Desde ahí en adelante hay dos versiones del relato. Una sostiene que por orden del almirante del mar océano, la Santa Clara al mando del capitán Niño se dirigió hacia el sur, siguiendo la costa de Sudamérica hasta el río de la Plata, donde la tripulación descendió de la nave y quemó sus restos para establecerse en algún lugar de la actual Argentina, en la región de Córdoba. La otra versión apunta a que Niño llevó la carabela más al sur, hasta el estrecho de Magallanes, y desde ahí subió por la costa de Chile hasta la actual zona del río Biobío, donde la tripulación entró en contacto con los mapuches, lo que explicaría la sorpresa de Pedro de Valdivia en 1551 al encontrar a indígenas de piel y cabello claro, además de ojos azules, en la zona de Boroa al sur de Chile.
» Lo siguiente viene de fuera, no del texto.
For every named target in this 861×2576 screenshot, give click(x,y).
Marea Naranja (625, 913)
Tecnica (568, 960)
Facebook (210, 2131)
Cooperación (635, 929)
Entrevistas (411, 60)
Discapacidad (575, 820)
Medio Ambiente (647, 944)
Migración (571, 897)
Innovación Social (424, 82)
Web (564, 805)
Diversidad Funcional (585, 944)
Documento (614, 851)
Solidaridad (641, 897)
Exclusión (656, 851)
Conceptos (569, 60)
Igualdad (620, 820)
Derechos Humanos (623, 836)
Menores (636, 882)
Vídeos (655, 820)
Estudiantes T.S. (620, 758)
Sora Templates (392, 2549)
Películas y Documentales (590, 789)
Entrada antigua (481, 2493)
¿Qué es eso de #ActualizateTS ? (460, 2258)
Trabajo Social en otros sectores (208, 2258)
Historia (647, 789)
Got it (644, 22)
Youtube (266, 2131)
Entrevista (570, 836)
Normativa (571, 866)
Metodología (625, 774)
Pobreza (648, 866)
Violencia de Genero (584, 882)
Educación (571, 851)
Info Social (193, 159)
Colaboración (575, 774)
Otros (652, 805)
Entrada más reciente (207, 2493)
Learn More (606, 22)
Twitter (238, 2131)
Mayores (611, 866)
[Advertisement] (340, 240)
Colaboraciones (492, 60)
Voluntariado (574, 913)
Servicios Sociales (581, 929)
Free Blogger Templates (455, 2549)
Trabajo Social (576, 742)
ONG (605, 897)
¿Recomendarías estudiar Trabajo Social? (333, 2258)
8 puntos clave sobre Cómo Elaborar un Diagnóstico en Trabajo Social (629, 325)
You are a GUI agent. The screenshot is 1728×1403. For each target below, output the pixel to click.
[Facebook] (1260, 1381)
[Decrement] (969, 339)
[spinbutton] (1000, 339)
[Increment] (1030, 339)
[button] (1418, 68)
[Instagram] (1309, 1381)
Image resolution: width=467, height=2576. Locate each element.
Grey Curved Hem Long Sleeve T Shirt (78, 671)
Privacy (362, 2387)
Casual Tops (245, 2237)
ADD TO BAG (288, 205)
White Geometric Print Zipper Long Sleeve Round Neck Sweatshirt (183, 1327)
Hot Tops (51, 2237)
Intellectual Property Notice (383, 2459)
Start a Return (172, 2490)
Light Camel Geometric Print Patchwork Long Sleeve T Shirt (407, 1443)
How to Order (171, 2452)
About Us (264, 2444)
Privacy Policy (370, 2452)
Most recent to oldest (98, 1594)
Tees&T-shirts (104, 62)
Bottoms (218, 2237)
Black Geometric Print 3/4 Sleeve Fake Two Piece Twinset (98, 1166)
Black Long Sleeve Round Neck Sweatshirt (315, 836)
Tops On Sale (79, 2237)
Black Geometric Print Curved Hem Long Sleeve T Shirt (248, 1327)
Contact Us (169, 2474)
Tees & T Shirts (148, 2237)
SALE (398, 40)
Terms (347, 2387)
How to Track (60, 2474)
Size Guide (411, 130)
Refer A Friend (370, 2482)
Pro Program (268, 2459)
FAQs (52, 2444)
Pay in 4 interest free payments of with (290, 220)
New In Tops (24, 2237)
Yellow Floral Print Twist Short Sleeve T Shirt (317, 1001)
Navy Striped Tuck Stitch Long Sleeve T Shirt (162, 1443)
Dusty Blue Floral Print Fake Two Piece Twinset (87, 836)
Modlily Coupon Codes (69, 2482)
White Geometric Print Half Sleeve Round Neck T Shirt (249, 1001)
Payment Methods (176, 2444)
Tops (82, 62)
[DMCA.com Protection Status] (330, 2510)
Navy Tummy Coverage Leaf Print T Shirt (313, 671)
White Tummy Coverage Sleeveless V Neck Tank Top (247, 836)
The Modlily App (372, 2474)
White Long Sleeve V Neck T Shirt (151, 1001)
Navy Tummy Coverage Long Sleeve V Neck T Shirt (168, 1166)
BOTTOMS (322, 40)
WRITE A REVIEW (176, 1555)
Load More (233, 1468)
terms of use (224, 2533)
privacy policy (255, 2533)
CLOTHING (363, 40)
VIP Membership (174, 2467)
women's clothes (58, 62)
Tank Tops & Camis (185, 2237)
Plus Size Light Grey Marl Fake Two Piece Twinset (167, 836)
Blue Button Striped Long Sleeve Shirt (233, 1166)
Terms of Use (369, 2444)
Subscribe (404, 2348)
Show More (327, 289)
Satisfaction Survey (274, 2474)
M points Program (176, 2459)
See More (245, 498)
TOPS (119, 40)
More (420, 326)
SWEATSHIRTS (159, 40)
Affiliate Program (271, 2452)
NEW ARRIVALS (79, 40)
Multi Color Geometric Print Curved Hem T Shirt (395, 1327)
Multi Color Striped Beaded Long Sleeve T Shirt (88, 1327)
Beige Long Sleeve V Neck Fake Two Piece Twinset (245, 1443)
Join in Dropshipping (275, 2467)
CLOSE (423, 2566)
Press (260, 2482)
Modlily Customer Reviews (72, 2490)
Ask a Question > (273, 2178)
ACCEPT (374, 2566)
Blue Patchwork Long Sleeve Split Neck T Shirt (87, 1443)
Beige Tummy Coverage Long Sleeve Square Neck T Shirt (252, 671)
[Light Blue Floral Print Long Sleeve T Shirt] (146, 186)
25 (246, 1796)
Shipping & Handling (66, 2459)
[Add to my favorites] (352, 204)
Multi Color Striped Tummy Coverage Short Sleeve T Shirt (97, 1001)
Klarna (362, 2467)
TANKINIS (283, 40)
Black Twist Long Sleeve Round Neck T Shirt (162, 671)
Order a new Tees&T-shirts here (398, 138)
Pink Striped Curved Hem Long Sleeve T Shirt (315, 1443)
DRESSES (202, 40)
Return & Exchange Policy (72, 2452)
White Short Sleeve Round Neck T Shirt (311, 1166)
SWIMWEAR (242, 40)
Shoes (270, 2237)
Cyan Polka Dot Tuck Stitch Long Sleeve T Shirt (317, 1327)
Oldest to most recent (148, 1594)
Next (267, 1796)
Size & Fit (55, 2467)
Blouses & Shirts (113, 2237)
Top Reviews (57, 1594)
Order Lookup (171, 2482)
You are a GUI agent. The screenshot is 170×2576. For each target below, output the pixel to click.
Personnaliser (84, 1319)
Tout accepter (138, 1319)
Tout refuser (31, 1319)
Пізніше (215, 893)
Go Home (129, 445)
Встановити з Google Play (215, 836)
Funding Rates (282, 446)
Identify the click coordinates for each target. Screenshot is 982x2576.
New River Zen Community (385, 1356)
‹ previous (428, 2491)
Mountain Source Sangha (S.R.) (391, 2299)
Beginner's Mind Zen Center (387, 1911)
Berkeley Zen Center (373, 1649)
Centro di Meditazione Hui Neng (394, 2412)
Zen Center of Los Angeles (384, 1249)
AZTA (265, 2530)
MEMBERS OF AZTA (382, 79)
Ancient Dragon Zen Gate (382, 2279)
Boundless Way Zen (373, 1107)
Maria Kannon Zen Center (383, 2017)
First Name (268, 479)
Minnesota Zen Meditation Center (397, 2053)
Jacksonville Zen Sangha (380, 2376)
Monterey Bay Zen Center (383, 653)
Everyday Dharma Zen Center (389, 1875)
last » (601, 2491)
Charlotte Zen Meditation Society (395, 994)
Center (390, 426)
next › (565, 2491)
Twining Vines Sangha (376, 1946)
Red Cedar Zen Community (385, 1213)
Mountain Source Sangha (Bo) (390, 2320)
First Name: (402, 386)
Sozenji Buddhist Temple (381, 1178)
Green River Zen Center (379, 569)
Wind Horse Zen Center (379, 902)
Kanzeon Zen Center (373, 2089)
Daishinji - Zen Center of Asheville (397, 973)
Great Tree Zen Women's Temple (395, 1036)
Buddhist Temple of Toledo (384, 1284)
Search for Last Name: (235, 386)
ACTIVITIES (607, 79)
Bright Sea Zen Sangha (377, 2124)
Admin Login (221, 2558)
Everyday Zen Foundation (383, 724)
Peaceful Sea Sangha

—Lo único claro, de acuerdo a lo que narra Lorencito Carpio en sus diarios —prosiguió Javier a medida que continuábamos adentrándonos metros bajo Maipú—, es que Francisco de Miranda habría accedido a esta información, aparentemente a través de unos diarios confidenciales escritos por Cristóbal Colón y que un masón escocés le habría facilitado en Londres. Sabiendo el poder que contra la iglesia tenían esas reliquias, ordenó a sus hermanos buscarlas y ocultarlas en un lugar seguro y secreto del cual solo supieran los fundadores de la logia, para sacarlas a la luz cuando fuera necesario. Ese sitio fue la Ciudad de los Césares, la perdida fortaleza incaica enterrada bajo Santiago de Chile donde ahora nos encontramos. El resto de la historia ya la conoces. La espada llave y el rito de los cuatro puñales…
—Las cuatro espadas —precisé—. Solo una duda, ¿dónde encontró la logia el tesoro de la cuarta carabela? ¿En Córdova o en Boroa?
—De eso no hay información. Puede haber sido en un sitio o en otro, lo único cierto es que ese tesoro y las cenizas de María, madre de Dios, están acá abajo, ocultas desde 1818 en espera de salir a la luz cuando el mundo así lo necesite.
—¿Y ese momento es ahora?
El Hermano Anciano no contestó.
—Existe otra posibilidad —le dije.
—¿Cuál es esa otra posibilidad, Elías Miele?
—Que todo no sea más que un mito, un invento de Carpio, y que acá abajo no encontremos nada.
Javier Salvo-Otazo me quedó mirando y respondió:
—Sí, es posible. Pero ni tú ni yo contamos con eso y lo sabes.
Se equivocaba, pero preferí no insistir con el tema. Cuatro pasos delante, Bayó nos guiaba hacia el centro de la Tierra, como una versión futurista de los personajes de la novela de Julio Verne. Nosotros, en lugar de seguir las instrucciones de un alquimista perdido, íbamos tras las luces de un robot que parecía haber salido del improbable cruce entre una araña, un escarabajo y un ventilador.